### [提示文]
◇ ◇ ◇ ◇
かかる構成によれば、感知器の逆接続状態を検知もしくは把握可能にしつつ、ライン端子とコモン端子との間に接続された高耐圧のツェナーダイオードによって、感知器の内部回路をサージ電圧から保護することができる。
【0013】
また、本出願の他の発明は、
信号線を構成するコモン線およびライン線に接続されるコモン端子およびライン端子を有し、前記信号線を介して火災受信機から電源の供給を受ける火災感知器において、
前記コモン端子と前記ライン端子との間に、正しい極性とは逆の極性の直流電圧が前記電源より印加されたときに点灯する表示手段および前記電源の直流電圧よりも高いツェナー電圧を有するツェナーダイオードが直列形態に接続されているように構成したものである。
【0014】
上記のような構成を有する火災感知器によれば、コモン端子およびライン端子にコモン線およびライン線が逆接続されると、表示手段が点灯するので、感知器の逆接続状態を作業員が目視で把握することができる。また、ライン端子とコモン端子との間に接続された高耐圧のツェナーダイオードによって、感知器の内部回路をサージ電圧から保護することができる。
【0015】
さらに、本出願の他の発明は、上記のように構成された火災感知器と、前記信号線を介して前記火災感知器より既定の電圧信号または電流信号が入力されると火災発生の報知を行う火災受信機を備えた火災報知システムにおいて、
前記火災受信機は、
前記信号線に複数の前記火災感知器が接続された状態で電源が投入された直後に当該信号線から火災発生を示す電圧信号または電流信号が入力されると、火災発生の報知を行うとともに、
当該信号線に接続されている複数の火災感知器のいずれかにおいてコモン端子およびライン端子がコモン線およびライン線に逆接続されていると判定して逆接続の報知を行うように構成したものである。
◇ ◇ ◇ ◇
(保存済みの記録)
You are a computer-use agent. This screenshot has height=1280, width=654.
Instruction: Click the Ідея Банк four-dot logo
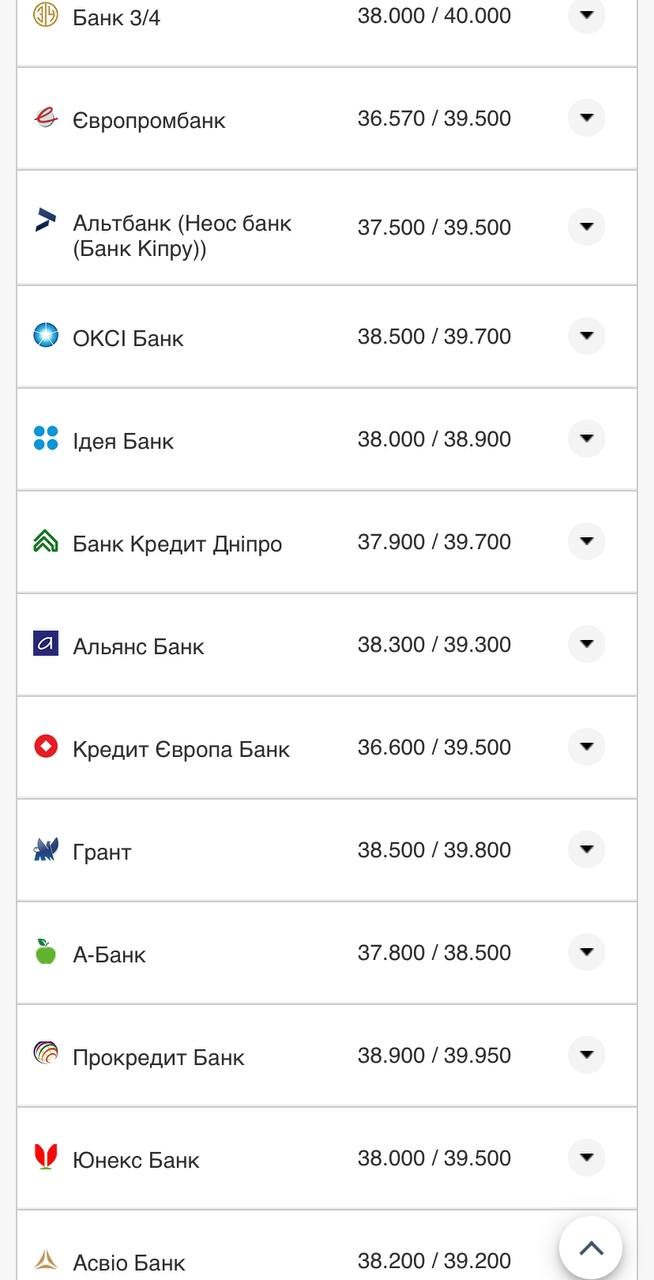(x=46, y=438)
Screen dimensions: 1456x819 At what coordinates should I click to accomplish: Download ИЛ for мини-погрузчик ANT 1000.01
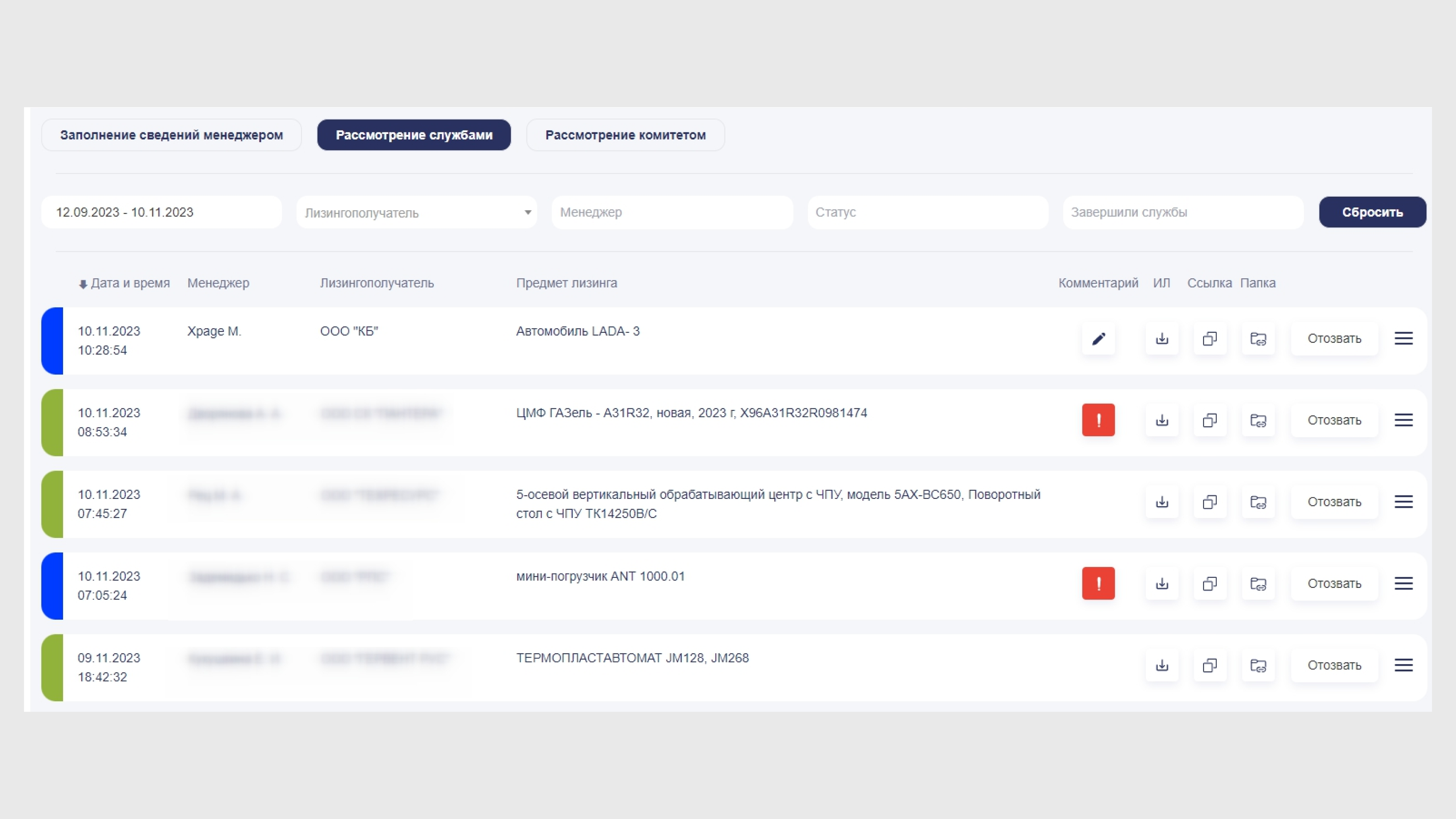point(1162,583)
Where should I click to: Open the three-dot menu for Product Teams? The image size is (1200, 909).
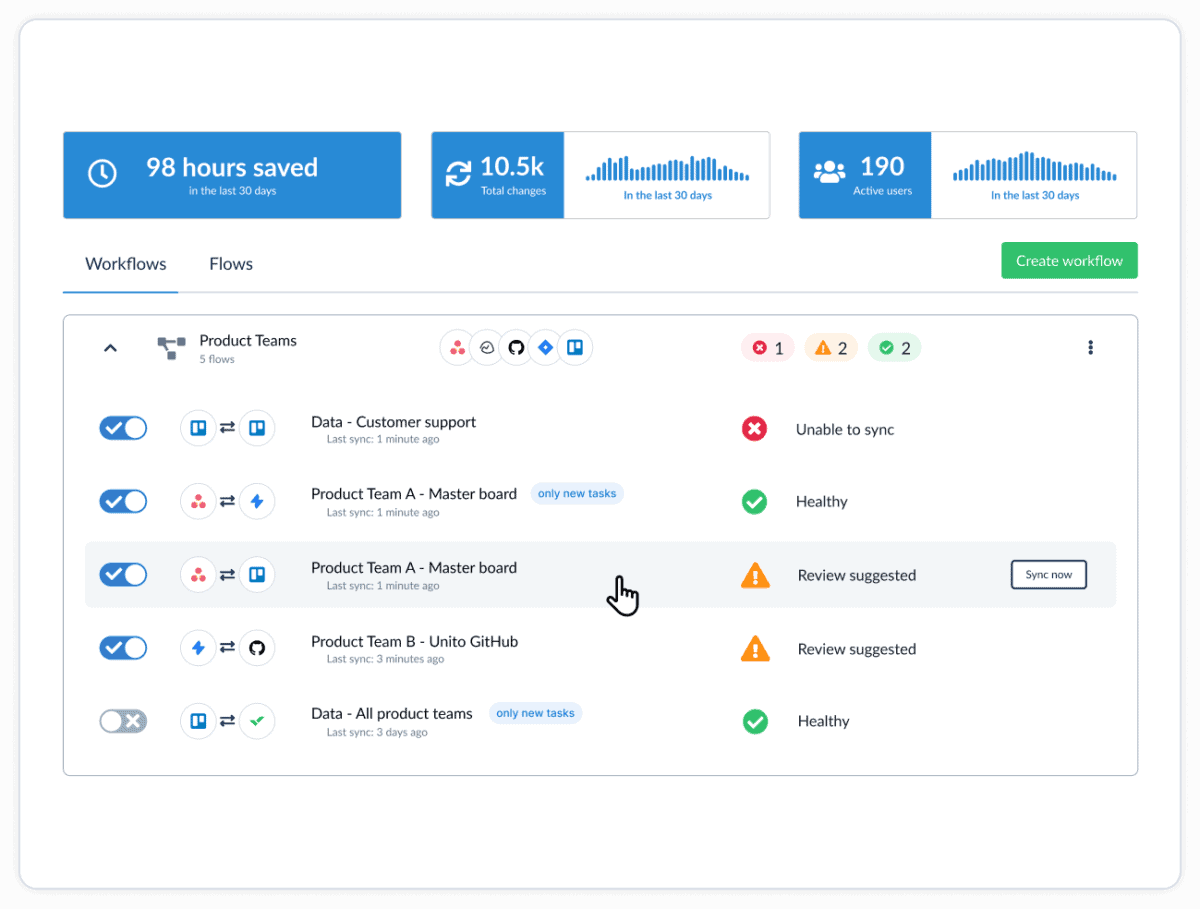(1090, 347)

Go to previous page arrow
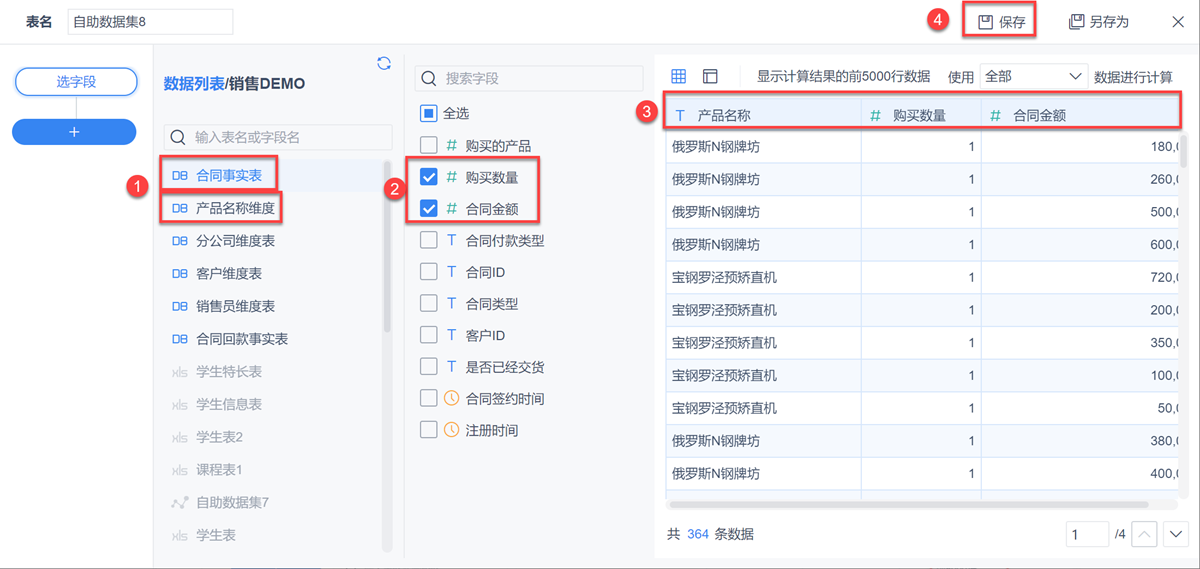[1145, 535]

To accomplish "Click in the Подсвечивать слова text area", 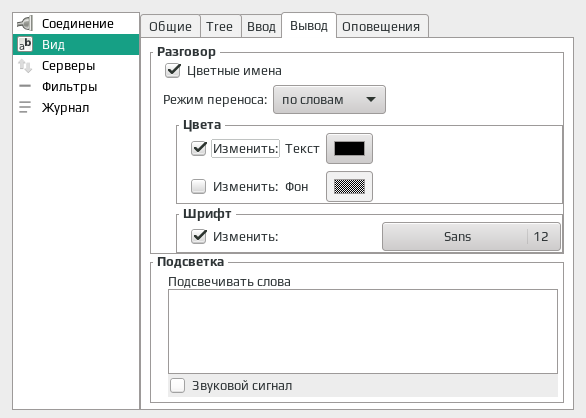I will tap(363, 331).
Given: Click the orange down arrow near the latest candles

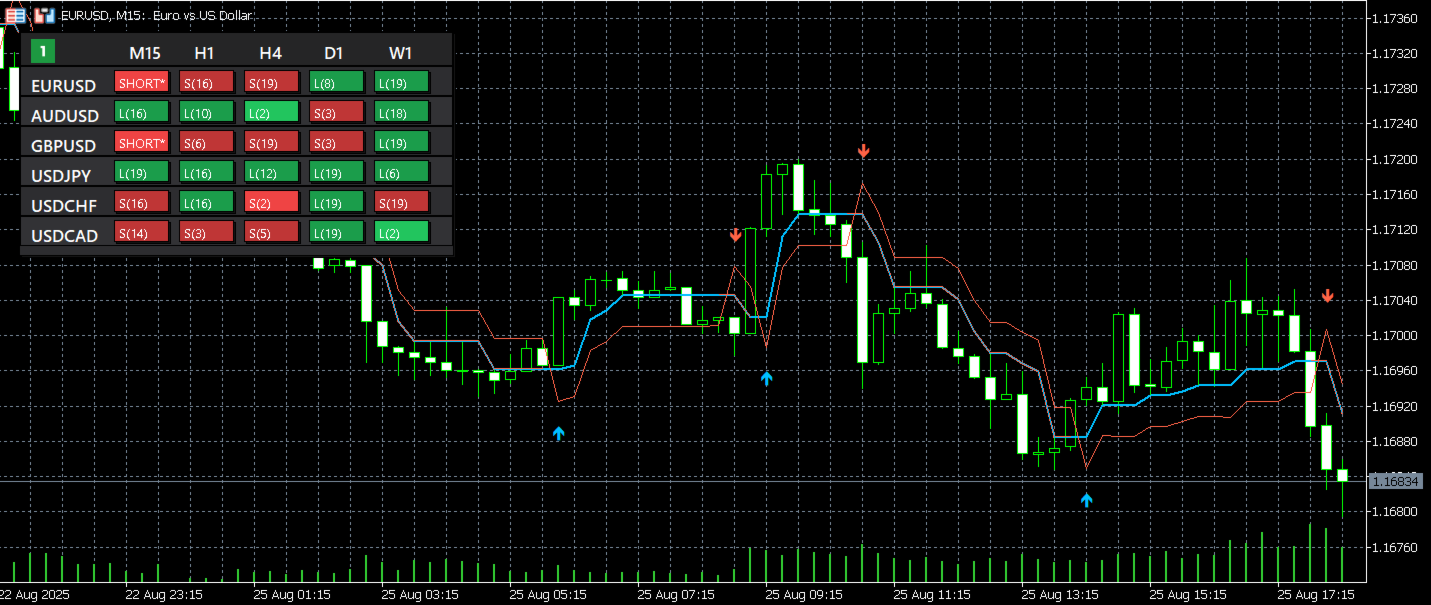Looking at the screenshot, I should (x=1328, y=296).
◇ ◇ ◇ ◇
### [依頼事項]
#1 火災感知器に関する提示文について、次の(a)〜(c)が本文の内容と一致するかを判定し、それぞれ「はい」か「いいえ」で答えよ。あわせて、判定の決め手となる本文の語句を一字一句そのまま引用すること。
(a) コモン端子およびライン端子にコモン線およびライン線が逆接続されると、表示手段が点灯し、作業員が目視で逆接続状態を把握できる。
(b) ツェナーダイオードのツェナー電圧は、電源の直流電圧よりも低い。
(c) 火災受信機は、電源投入直後に火災発生を示す信号が入力された場合、火災発生の報知のみを行い、逆接続の報知は行わない。
#2 記録の先頭から「(1090, 347)」を含む行まで、その行も含めてすべてをそのまま引用してください。画像は回答に含めないこと。

### [回答一覧]
#1
(a) はい。「表示手段が点灯するので、感知器の逆接続状態を作業員が目視で把握することができる」
(b) いいえ。「前記電源の直流電圧よりも高いツェナー電圧を有するツェナーダイオード」
(c) いいえ。「火災発生の報知を行うとともに」「逆接続の報知を行うように構成したものである」

#2
You are a computer-use agent. This screenshot has height=1280, width=654.
Instruction: Click the Ідея Банк four-dot logo
(x=46, y=438)
Screen dimensions: 1456x819 At what coordinates should I click to accomplish: Download ИЛ for мини-погрузчик ANT 1000.01
point(1162,583)
Where should I click to: Open the three-dot menu for Product Teams? The image size is (1200, 909).
(1090, 347)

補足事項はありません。